LOS ANGELES, Sept. 12, 2002 (PRIMEZONE) -- Northrop Grumman Corporation (NYSE:NOC) announced today that it has signed a definitive agreement to sell its Electron Devices and Ruggedized Displays businesses to L-3 Communications (NYSE:LLL). Terms of the transaction, which is expected to close during the 2002 fourth quarter, were not disclosed.
"We continue to actively manage our portfolio to meet the 21st century transformational needs of the U.S. military," said Kent Kresa, Northrop Grumman chairman and chief executive officer. "These are excellent, well-managed businesses. However, our long-term strategic plan is to concentrate on mission enabling electronic systems."
Acquired as part of the April 2001 purchase of Litton Industries, Electron Devices and Ruggedized Displays are part of Northrop Grumman's Electronic Systems sector. The businesses generate less than four percent of the sector's revenue and currently employ approximately 900 people.
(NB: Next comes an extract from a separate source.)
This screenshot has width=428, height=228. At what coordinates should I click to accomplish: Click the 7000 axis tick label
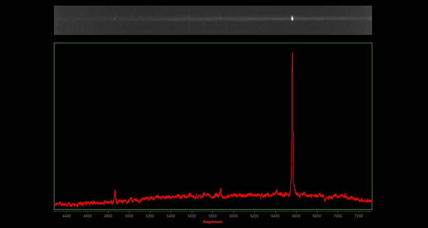point(338,216)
Based in San Diego, Calif., the Displays business unit produces ruggedized computers and displays for the digitalized battlefield and for commercial applications. Electron Devices, headquartered in San Carlos, Calif., produces microwave tubes, power modules, amplifiers and high voltage power supplies for microwave devices. Electron Devices also has operations in Williamsport, Pa.
Northrop Grumman was advised by Quarterdeck Investment Partners LLC throughout this transaction.
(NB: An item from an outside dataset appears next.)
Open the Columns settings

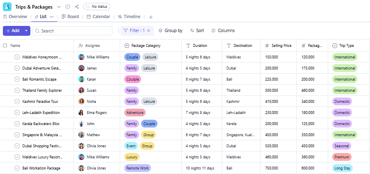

Northrop Grumman Corporation is an $18 billion, global defense company with its worldwide headquarters in Los Angeles. Northrop Grumman provides technologically advanced, innovative products, services and solutions in defense and commercial electronics, systems integration, information technology and nuclear and non-nuclear shipbuilding and systems. With nearly 100,000 employees and operations in 44 states and 25 countries, Northrop Grumman serves U.S. and international military, government and commercial customers.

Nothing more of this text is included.